88.1% of residents lived in urban areas, while 11.9% lived in rural areas.

There were 10,556 households in West Odessa, of which 44.6% had children under the age of 18 living in them. Of all households, 54.1% were married-couple households, 21.3% were households with a male householder and no spouse or partner present, and 18.9% were households with a female householder and no spouse or partner present. About 19.9% of all households were made up of individuals and 5.7% had someone living alone who was 65 years of age or older.

There were 12,446 housing units, of which 15.2% were vacant. The homeowner vacancy rate was 0.9% and the rental vacancy rate was 24.7%.

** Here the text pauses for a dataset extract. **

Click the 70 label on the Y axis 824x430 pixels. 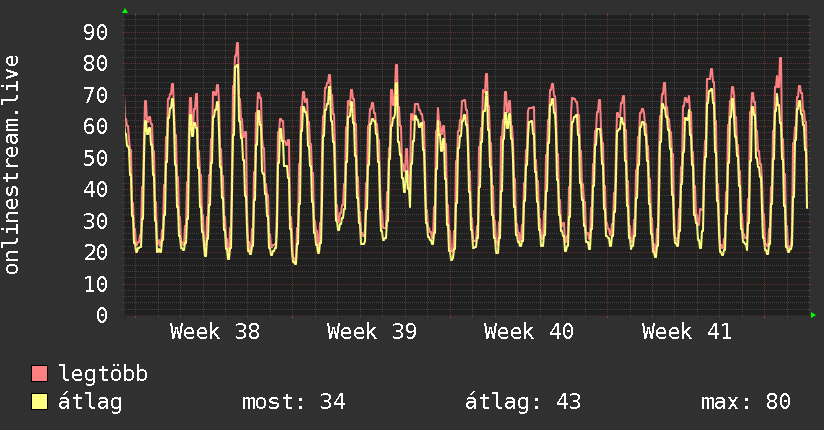96,95
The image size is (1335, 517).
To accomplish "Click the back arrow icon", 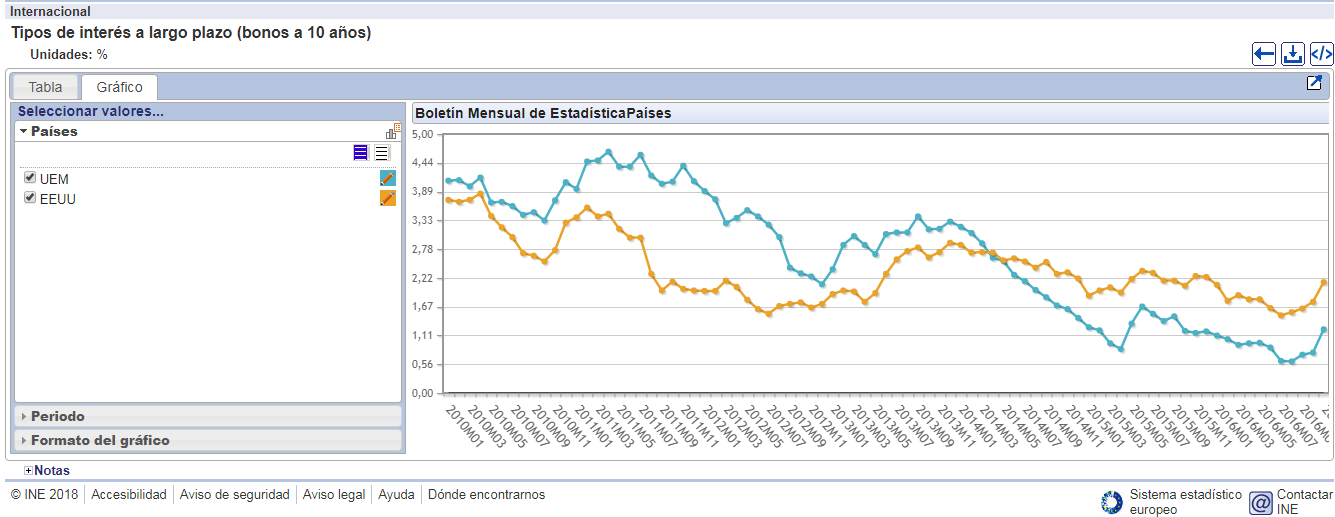I will [1264, 54].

Racial composition as of the 2020 census
| Race | Number | Percent |
|---|---|---|
| White | 14,578 | 43.7% |
| Black or African American | 347 | 1.0% |
| American Indian and Alaska Native | 287 | 0.9% |
| Asian | 48 | 0.1% |
| Native Hawaiian and Other Pacific Islander | 39 | 0.1% |
| Some other race | 8,573 | 25.7% |
| Two or more races | 9,468 | 28.4% |
| Hispanic or Latino (of any race) | 24,602 | 73.8% |

===2010 census===
As of the census of 2010, there were 22,707 people, 5,742 households, and 4,656 families residing in the CDP. The population density was 285.0 PD/sqmi. There were 6,393 housing units at an average density of 102.4 /sqmi. The racial makeup of the CDP was 71.64% White, 0.74% African American, 1.08% Native American, 0.09% Asian, 0.06% Pacific Islander, 23.88% from other races, and 2.51% from two or more races. Hispanic or Latino of any race were 48.05% of the population.

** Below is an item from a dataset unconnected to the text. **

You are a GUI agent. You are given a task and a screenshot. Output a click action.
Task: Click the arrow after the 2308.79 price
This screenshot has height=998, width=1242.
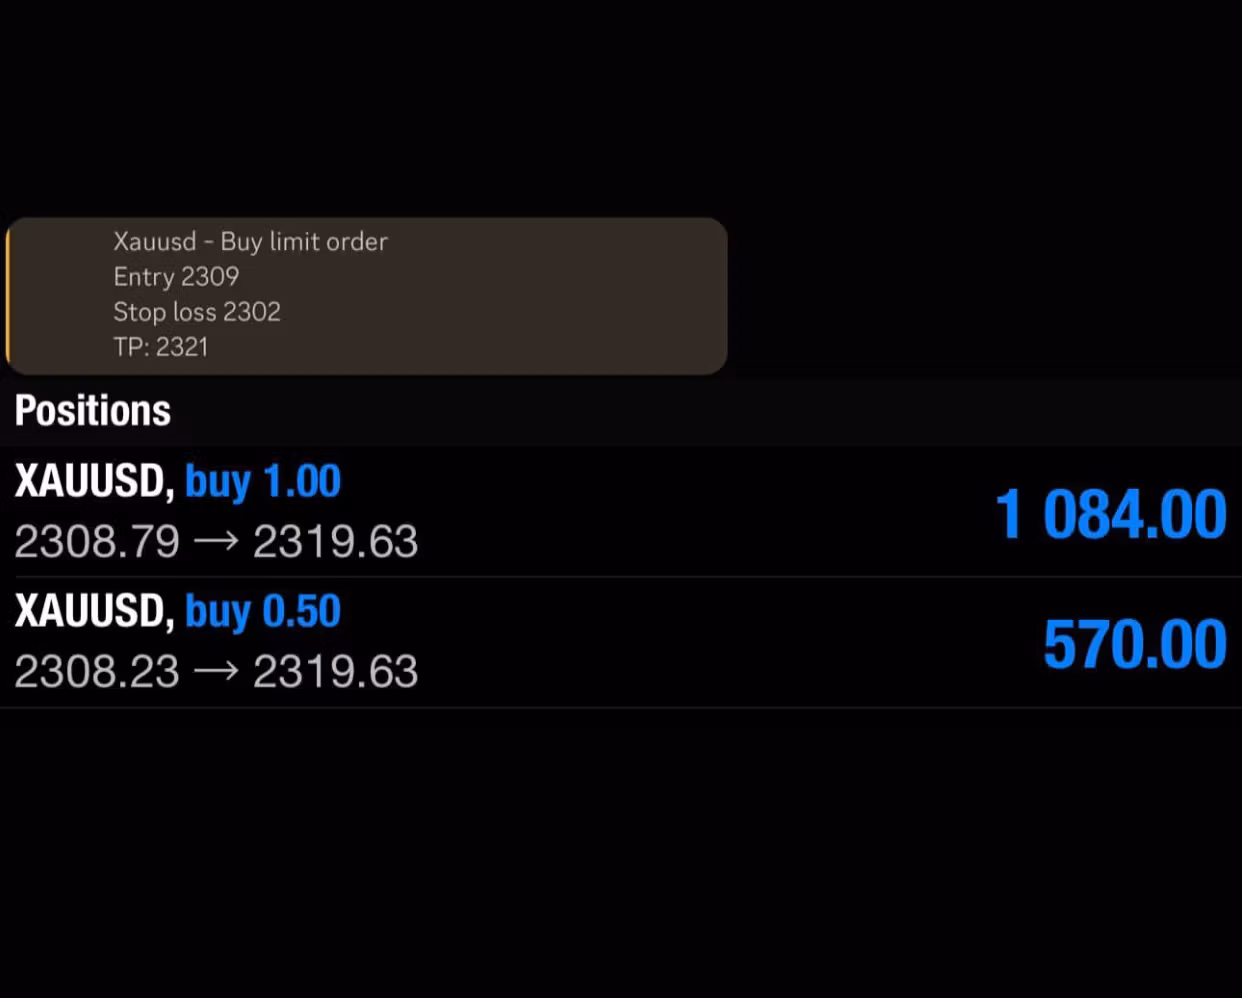tap(216, 542)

There were 5,742 households, out of which 45.0% had children under the age of 18 living with them, 65.7% were married couples living together, 10.4% had a female householder with no husband present, and 18.9% were non-families. 16.0% of all households were made up of individuals, and 5.5% had someone living alone who was 65 years of age or older. The average household size was 3.09 and the average family size was 3.46.

In the CDP, the population was spread out, with 33.1% under the age of 18, 10.0% from 18 to 24, 28.7% from 25 to 44, 20.5% from 45 to 64, and 7.7% who were 65 years of age or older. The median age was 30 years. For every 100 females, there were 99.6 males. For every 100 females age 18 and over, there were 97.8 males.

The median income for a household in the CDP was $31,277, and the median income for a family was $33,817. Males had a median income of $29,443 versus $19,450 for females. The per capita income for the CDP was $11,907. About 17.5% of families and 19.9% of the population were below the poverty line, including 24.6% of those under age 18 and 16.7% of those age 65 or over.

==Education==
West Odessa is served by the Ector County Independent School District.